Hydrogels for agronomical application: from soil characteristics to crop growth: a review

In a growing world population scenario, greater demand for food and in turn agricultural input is expected in the coming decades. The development of innovative sustainable amendments and fertilizers such as hydrogels (HGs) relies on this context. HGs are defined as 3D polymeric networks with the ability to absorb and retain a large amount of water (i.e., swellability). HGs swellability makes them ideal platforms for water- and nutrient-controlled release. The literature reflects a notable diversity in HGs composition, properties, and impacts on agroecosystems, resulting in the dissemination of information across multiple publications. Within this context, the primary aim of this scientific review is to systematically compile, critically evaluate, and synthesize the latest findings and relevant literature pertaining to the application of HGs in agroecosystems. We found that this class of materials was consistently found on soil bulk density, crop available water, soil electrical conductivity, cation exchange capacity and main cereal or legume crops performances particularly under moderate water deficit conditions, suggesting their effectiveness for arid and semi- arid areas.
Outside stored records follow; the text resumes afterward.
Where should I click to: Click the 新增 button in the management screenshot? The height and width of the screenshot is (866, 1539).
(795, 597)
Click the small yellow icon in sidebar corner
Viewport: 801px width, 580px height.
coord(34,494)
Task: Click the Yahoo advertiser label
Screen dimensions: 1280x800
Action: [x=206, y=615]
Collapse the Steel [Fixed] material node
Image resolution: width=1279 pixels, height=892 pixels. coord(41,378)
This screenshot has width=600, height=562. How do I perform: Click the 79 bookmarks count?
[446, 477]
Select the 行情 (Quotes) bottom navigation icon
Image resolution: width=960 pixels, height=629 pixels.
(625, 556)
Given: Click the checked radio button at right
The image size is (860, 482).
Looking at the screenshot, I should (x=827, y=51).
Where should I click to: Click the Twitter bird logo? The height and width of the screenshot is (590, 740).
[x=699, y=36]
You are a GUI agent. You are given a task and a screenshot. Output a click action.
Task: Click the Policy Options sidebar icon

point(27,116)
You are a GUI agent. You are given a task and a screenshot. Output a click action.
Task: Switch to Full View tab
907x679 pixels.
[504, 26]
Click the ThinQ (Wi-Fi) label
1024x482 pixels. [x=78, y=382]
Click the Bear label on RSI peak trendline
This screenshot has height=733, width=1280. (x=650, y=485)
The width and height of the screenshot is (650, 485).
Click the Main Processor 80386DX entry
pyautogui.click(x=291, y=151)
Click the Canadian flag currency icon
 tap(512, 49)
Encouraging results were also found on pesticide, agrochemicals, and microorganisms delivering. Thus, the delivery of agronomic inputs with loaded-HG may play a key role in forthcoming agriculture that would minimize the agronomic impact on the environment. Nevertheless, some critical issues still remain open, concerning: (i) the decreased of HG effectiveness following wetting and drying cycles, (ii) the impact of Na+ contained in HG on crop cells, (iii) the HG effect on soil saturated hydraulic conductivity and pH, and (iv) HG biodegradability and their fate into the environment. In conclusion, HGs seem a promising technology to reach/maintain food security and soil health, but future research should address the development of well-defined protocols for producing biowaste-derived HG that will ensure their biodegradability and non-toxicity and will disclose new insights into a circular economy approach agronomy. One of the biggest challenges would be the synthesis of "smart" HG able to respond to environmental stimuli triggering molecule(s) release in soil.